The subtitle of this book is “What You Should and Shouldn’t Cook from Scratch — Over 120 Recipes for the Best Homemade Foods,” and while lots of the recipes looked delicious (and the few I tried were exceedingly popular in my household), my favourite part of this book was the commentary about what foods are worth cooking up at home, and what foods should just be purchased instead.

Jennifer Reese is a funny and articulate writer, but more importantly, she is a dedicated do-it-yourself-er who sets out to try homemade versions of just about anything she can think of. I think most of us who try to live sustainable city lives can relate to her struggles to figure out where to draw the line in terms of self-sufficiency. In this book, she balances cost, effort and taste when deciding which foods are best made at home and which can be left to specialists. Each recipe is rated based on the amount of hassle it takes, the tastiness of the results and a cost comparison between store-bought and homemade.

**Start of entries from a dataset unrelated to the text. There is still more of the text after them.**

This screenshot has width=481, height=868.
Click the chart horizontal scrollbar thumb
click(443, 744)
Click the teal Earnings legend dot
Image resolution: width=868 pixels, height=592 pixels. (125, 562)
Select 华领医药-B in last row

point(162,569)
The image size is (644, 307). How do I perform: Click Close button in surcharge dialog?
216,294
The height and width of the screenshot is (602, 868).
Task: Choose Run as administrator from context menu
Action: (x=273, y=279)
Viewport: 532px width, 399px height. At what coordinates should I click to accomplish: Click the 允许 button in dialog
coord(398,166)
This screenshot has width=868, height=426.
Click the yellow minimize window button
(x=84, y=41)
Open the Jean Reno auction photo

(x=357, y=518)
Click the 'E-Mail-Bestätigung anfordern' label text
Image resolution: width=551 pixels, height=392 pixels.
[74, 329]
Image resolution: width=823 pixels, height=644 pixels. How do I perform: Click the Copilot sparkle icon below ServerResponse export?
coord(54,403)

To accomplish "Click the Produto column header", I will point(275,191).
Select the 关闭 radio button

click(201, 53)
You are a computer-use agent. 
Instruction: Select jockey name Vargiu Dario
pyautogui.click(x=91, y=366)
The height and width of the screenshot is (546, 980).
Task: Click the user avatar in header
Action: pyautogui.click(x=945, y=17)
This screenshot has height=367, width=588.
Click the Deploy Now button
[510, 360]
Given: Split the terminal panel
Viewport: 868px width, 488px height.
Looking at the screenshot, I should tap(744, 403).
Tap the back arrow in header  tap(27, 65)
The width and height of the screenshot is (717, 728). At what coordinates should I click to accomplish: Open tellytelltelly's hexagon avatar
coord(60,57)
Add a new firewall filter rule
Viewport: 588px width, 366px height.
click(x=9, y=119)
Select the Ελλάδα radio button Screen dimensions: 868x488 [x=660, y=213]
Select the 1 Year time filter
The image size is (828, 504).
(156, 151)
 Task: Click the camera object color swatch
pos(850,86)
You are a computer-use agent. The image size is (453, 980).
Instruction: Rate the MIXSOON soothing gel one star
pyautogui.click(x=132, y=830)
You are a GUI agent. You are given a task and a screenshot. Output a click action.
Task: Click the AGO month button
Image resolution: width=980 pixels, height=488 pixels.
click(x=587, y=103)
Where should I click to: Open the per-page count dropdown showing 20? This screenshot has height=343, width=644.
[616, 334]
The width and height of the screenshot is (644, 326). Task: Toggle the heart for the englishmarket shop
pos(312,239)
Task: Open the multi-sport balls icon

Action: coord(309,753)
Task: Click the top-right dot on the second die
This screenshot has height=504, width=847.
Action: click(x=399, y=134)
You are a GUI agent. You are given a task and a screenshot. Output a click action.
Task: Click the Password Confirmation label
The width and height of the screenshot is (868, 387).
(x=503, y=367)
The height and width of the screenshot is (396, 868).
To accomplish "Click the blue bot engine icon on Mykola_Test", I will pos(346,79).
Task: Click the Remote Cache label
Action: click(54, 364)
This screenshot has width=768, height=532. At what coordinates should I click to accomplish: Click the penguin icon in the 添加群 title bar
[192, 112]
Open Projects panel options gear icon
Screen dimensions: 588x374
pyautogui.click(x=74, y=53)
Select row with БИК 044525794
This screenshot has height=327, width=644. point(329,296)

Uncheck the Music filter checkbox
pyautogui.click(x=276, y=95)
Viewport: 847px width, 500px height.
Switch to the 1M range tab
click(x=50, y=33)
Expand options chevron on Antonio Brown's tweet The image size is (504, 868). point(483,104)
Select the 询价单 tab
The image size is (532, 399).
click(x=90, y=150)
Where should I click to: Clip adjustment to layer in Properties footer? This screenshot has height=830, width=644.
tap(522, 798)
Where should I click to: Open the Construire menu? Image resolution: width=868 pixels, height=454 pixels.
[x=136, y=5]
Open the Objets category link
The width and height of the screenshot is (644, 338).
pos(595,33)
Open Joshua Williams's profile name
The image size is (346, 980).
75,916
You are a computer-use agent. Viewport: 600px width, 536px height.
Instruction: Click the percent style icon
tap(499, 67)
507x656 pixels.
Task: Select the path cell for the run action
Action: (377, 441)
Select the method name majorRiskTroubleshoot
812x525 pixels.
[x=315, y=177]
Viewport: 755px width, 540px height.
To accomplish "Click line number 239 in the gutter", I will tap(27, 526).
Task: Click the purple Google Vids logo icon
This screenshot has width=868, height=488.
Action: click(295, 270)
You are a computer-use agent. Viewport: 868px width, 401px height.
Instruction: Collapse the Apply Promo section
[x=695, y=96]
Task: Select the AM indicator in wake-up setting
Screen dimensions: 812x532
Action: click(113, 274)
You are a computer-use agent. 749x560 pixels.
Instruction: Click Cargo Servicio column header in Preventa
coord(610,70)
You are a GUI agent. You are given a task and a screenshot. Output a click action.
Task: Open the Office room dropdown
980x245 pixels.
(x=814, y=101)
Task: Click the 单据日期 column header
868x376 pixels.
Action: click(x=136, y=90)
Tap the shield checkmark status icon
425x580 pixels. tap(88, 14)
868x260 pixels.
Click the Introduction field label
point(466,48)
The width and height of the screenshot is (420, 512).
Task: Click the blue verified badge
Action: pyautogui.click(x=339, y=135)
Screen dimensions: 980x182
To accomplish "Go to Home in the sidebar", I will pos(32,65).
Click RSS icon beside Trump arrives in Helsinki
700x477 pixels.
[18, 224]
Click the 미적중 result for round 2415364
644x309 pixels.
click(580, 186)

I was stoked that Reese really spares no effort to thoroughly research her decisions. She keeps bees, unsuccessfully experiments with keeping ducks in her laundry room, cures her own meat, makes her own hot dogs (verdict: not worth it, in case you were wondering), makes a ridiculous amount of different cheeses, and keeps chickens and goats (“If rather than a lush green garden, you want your outdoor space to resemble a Third World village, I suggest getting some chickens, who will methodically denude the landscape of every blade of grass, low-lying weed, and wildflower. And if you want to ride yourself of shrubbery and small trees as well, get goats.”). She lives in a regular suburban neighbourhood, so her experiments are relatable for lots of us city dwellers, and I like her enthusiasm and willingness to experiment. You get the sense reading this book that she is trying out all these different techniques for getting her food because she is excited about doing it, not because she wants to write a gimmicky book.